Gustave Courbet’s L’Origine du Monde (The Origin of the World) (1886). Photo: THOMAS COEX/AFP/Getty Images.

The book details documentary evidence found in written correspondence between the son of writer Alexandre Dumas and novelist George Sand in which the pair discuss Courbet’s divisive painting.

Speaking to the French daily Liberation, Schopp said he found a clue when he read a confusing passage in one of the letters. It read: “One does not paint the most delicate and the most sonorous interview of Miss Queniault (sic) of the Opera.” When Schopp cross-referenced the passage with the original letter, he realized the answer had been hiding in plain sight. There had been a mistake in the transcription. The word “interview,” actually said “interior.”

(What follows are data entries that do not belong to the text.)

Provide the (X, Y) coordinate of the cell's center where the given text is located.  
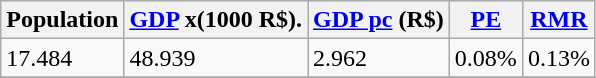
GDP x(1000 R$). (216, 20)
0.13% (558, 58)
GDP pc (R$) (379, 20)
2.962 (379, 58)
0.08% (486, 58)
17.484 (62, 58)
Population (62, 20)
RMR (558, 20)
PE (486, 20)
48.939 (216, 58)
For the text-containing cell, return its midpoint in [x, y] coordinate format. 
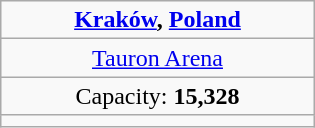
Tauron Arena [158, 58]
Kraków, Poland [158, 20]
Capacity: 15,328 [158, 96]
Output the [X, Y] coordinate of the center of the cell containing the given text.  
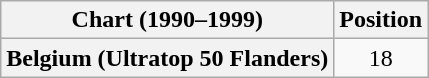
Belgium (Ultratop 50 Flanders) [168, 58]
Position [381, 20]
18 [381, 58]
Chart (1990–1999) [168, 20]
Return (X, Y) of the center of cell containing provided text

Schopp contacted the head of the French National Library’s print department Sylvie Aubenas, who corroborated the hypothesis. “This testimony from the time leads me to believe with 99 percent certainty that Courbet’s model was Constance Queniaux,” she said, adding that contemporaneous descriptions of the singer’s “beautiful black eyebrows” correspond to the sitter’s dark pubic hair.

According to Schopp’s book, Ottoman diplomat Halil Şerif Pasha commissioned the painting from Courbet for his erotica collection. Queniaux, who had recently retired from the ballet at age 34, won the diplomat’s affections over the courtesan Marie-Anne Detourbay. The historian argues that the identity of the sitter was deliberately concealed when Queniaux ascended to Paris’s elite social circles.